"Then within a month we will be married."

They were silent. His thoughts, in a dazed sort of fashion, travelled to the diamonds which were in somebody else's Gladstone bag. Her thoughts wandered through Elysian fields. It is possible that she imagined--as one is apt to do--that his thoughts were there likewise.

All at once she said something which brought him back from what seemed to be a waking dream. She felt him start.

"Come with me, and let's tell Charlie."

The suggestion was not by any means to Mr. Paxton's taste. He considered for a few seconds, seeming to hesitate. She perceived that her proposition had not been received with over-much enthusiasm.

"Surely you don't mind our telling Charlie?"

"No"--his voice was a little surly--"I don't mind."

Miss Charlotte Wentworth, better known to her intimates as Charlie, was in some respects a young woman of the day. She was thirty, and she wrote for her daily bread--wrote anything, from "Fashions" to "Poetry," from "Fiction" to "Our Family Column." She had won for herself a position of tolerable comfort, earning something over five-hundred a year with satisfactory regularity. To state that is equivalent to saying that, on her own lines, she was a woman of the world, a citizen of the New Bohemia, capable of holding something more than her own in most circumstances in which she might find herself placed, with most, if not all, of the sentiment which is supposed to be a feminine attribute knocked out of her. She was not bad-looking; dressed well, with a suggestion of masculinity; wore pince-nez, and did whatsoever it pleased her to do. Differing though they did from each other in so many respects, she and Daisy Strong had been the friends of years. When Mrs. Strong had died, and Daisy was left alone, Miss Wentworth had insisted on their setting up together, at least temporarily, a joint establishment, an arrangement from which there could be no sort of doubt that Miss Strong received pecuniary advantage. Mr. Paxton was not Miss Wentworth's lover--nor, to be frank, was she his; the consequence of which was that her brusque, outspoken method of speech conveyed to his senses--whether she intended it or not--a suggestion of scorn, being wont to touch him on just those places where he found himself least capable of resistance.
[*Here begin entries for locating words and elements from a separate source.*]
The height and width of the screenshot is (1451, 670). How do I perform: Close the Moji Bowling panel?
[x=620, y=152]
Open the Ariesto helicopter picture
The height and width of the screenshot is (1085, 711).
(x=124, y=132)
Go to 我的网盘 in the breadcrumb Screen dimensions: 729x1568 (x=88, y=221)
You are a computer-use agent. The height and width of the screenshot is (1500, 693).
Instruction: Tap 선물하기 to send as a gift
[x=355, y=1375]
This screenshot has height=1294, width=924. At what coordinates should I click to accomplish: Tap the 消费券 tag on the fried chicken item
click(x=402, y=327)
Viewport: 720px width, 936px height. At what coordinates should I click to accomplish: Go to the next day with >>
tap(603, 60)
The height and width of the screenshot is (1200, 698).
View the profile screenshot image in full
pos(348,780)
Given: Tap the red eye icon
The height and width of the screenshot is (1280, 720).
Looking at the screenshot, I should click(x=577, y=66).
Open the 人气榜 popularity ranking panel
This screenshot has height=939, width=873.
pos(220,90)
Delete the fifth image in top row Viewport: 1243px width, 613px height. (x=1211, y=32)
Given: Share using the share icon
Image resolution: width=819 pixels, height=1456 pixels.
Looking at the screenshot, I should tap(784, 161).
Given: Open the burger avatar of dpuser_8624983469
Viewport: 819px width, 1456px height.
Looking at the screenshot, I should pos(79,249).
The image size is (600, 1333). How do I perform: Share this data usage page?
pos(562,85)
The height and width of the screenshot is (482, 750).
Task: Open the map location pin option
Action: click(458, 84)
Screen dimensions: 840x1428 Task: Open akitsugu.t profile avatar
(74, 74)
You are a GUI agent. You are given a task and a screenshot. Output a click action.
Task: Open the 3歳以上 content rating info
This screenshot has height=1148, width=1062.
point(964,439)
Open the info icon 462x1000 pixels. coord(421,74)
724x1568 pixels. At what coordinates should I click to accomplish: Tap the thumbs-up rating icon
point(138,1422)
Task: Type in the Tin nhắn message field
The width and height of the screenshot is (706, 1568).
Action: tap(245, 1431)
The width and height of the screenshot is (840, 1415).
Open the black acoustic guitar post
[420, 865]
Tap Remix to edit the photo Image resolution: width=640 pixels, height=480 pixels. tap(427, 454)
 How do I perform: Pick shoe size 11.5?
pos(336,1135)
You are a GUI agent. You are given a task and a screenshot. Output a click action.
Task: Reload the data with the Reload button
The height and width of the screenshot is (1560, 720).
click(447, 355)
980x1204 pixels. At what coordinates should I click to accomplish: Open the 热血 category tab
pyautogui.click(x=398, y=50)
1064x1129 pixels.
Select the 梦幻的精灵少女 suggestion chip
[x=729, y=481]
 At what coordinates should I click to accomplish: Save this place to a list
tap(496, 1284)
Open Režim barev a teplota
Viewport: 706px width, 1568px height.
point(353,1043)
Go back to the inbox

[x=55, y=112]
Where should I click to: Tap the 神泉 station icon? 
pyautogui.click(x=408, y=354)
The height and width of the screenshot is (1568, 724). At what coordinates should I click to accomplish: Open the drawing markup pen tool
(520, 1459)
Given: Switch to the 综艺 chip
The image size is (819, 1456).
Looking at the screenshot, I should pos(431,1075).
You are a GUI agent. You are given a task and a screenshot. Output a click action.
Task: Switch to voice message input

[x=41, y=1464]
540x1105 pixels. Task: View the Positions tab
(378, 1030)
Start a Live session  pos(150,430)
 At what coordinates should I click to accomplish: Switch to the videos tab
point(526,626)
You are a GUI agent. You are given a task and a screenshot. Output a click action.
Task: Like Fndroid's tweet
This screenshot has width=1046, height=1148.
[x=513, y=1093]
When the lovers entered, Miss Wentworth, with her person on one chair and her feet on another, was engaged in reading a magazine which had just come in. Miss Strong, desiring to avoid the preliminary skirmishing which experience had taught her was apt to take place whenever her friend and her lover met, plunged at once into the heart of the subject which was uppermost in her mind.

"I've brought you some good news--at least I think it is good news."